As part of the preparations for the Battle of Messines, the 3rd Canadian Tunnelling Company began work at Spanbroekmolen and other places facing the Messines ridge. These activities formed part of the mines that were dug by the British 171st, 175th, 250th, 1st Canadian, 3rd Canadian and 1st Australian Tunnelling companies as part of the prelude to the Battle of Messines (7–14 June 1917), while the British 183rd, 2nd Canadian and 2nd Australian Tunnelling companies built deep dugouts (underground shelters) in the Second Army area.

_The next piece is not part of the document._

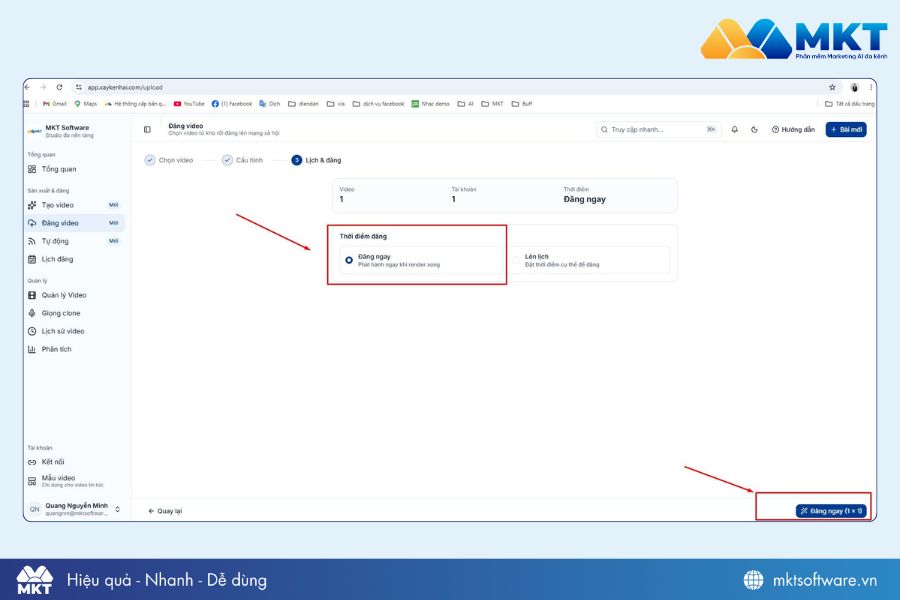
Task: Toggle the sidebar collapse icon
Action: tap(148, 130)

In January 1916, 3rd Canadian Tunnelling Company took over work on the Spanbroekmolen mine from the 250th Tunnelling Company which had already dug a 60 ft shaft there, and handed Spanbroekmolen over to the 171st Tunnelling Company in April 1916. By the end of January 1916, 3rd Canadian Tunnelling Company also took over digging deep mines at Kruisstraat from 182nd Tunnelling Company. In April 1916, work at Kruisstraat was passed on to 175th Tunnelling Company.

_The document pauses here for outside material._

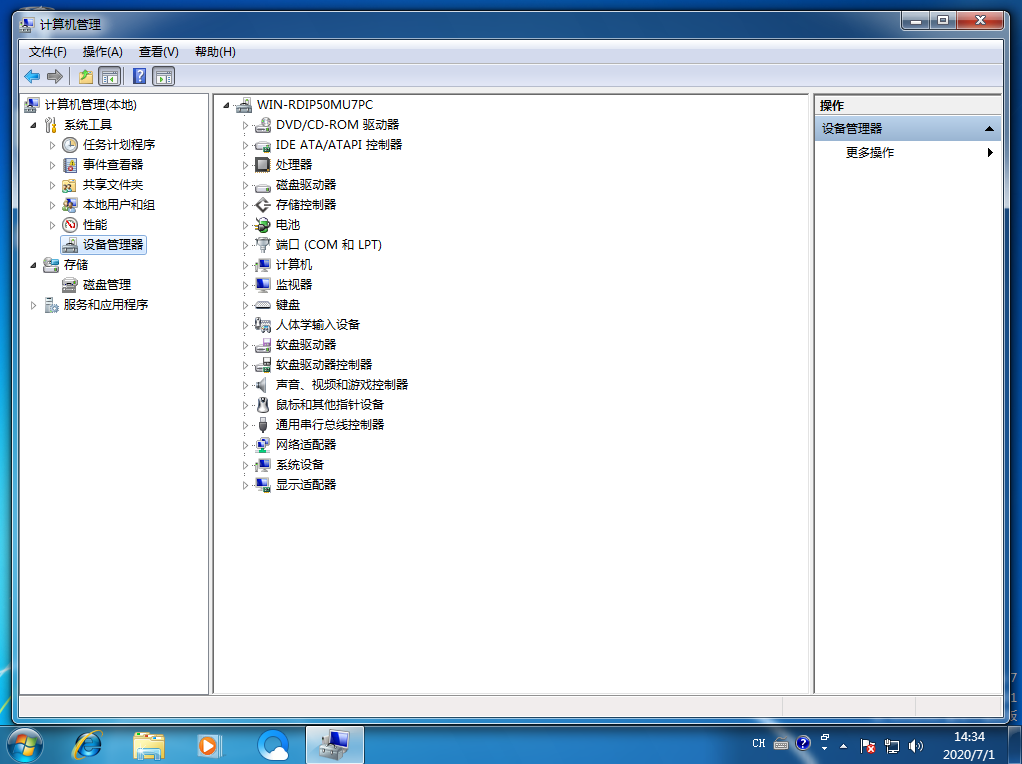Open the 查看(V) menu
Image resolution: width=1022 pixels, height=764 pixels.
[158, 52]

3rd Canadian Tunnelling Company worked at The Bluff in early 1916 and Hill 60 during summer 1916. Deep mining under the German galleries beneath Hill 60 had begun in late August 1915 with the 175th Tunnelling Company which had started a gallery 220 yd behind the British front line and passed 90 ft beneath the German positions. The British underground works consisted of an access gallery (nicknamed Berlin Tunnel) leading to two mine chambers called Hill 60 A (beneath Hill 60) and Hill 60 B (beneath The Caterpillar). The 3rd Canadian Tunnelling Company took over in April 1916 and completed the galleries, Hill 60 A being charged with explosives in July 1916 and the Hill 60 B branch gallery in October. By October 1916, Hill 60 A had been charged with 53300 lb of explosives and Hill 60 B with 70000 lb of high explosive, despite water-logging and the demolition by a camouflet of 200 ft of German gallery above the British diggings, which endangered the British deep mines. 1st Australian Tunnelling Company took over in November 1916 and maintained the completed mines beneath Hill 60 and The Caterpillar over the winter and months of underground fighting until June 1917, when they were fired at the beginning of the Battle of Messines.

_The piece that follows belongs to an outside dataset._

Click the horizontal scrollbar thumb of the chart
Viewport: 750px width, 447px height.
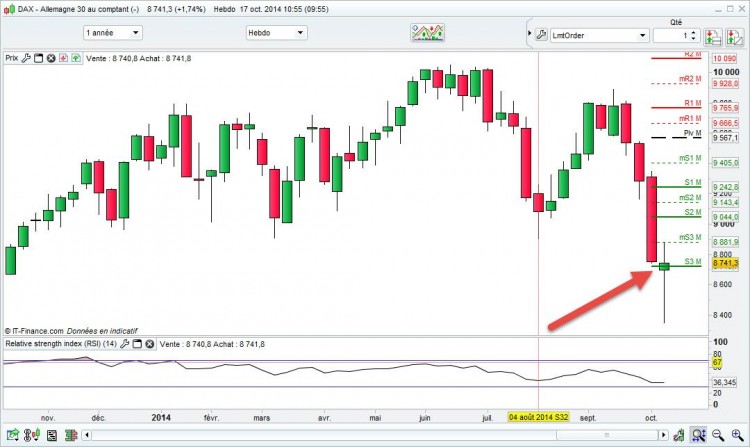[607, 435]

3rd Canadian Tunnelling Company meanwhile took over the tunnelling operations at the southern end of the Messines ridge, continuing work already begun on the forked tunnels at Trench 127, Trench 122 (Ultimo and Factory Farm) and Birdcage close to Ploegsteert Wood. Although it was eventually decided not to detonate the mines at the Birdcage position, the 3rd Canadian Tunnelling Company successfully ignited their other mines at the appointed time. When the mines at Messines were detonated on 7 June 1917, they created 19 large craters.

=== Spring Offensive===

After the German spring offensive in April 1918, when the enemy broke through the Lys positions, the 3rd Canadian Tunnelling Company were put on duties that included digging and wiring trenches over a long distance from Reningelst to near Saint-Omer. The operation to construct these fortifications between Reningelst and Saint-Omer was carried out jointly by the British 171st, 173rd, 183rd, 184th, 255th, 258th, 3rd Canadian and 3rd Australian Tunnelling Companies.

===Armistice===
After the Armistice, the 3rd Canadian Tunnelling Company repaired the town waterworks at Roubaix.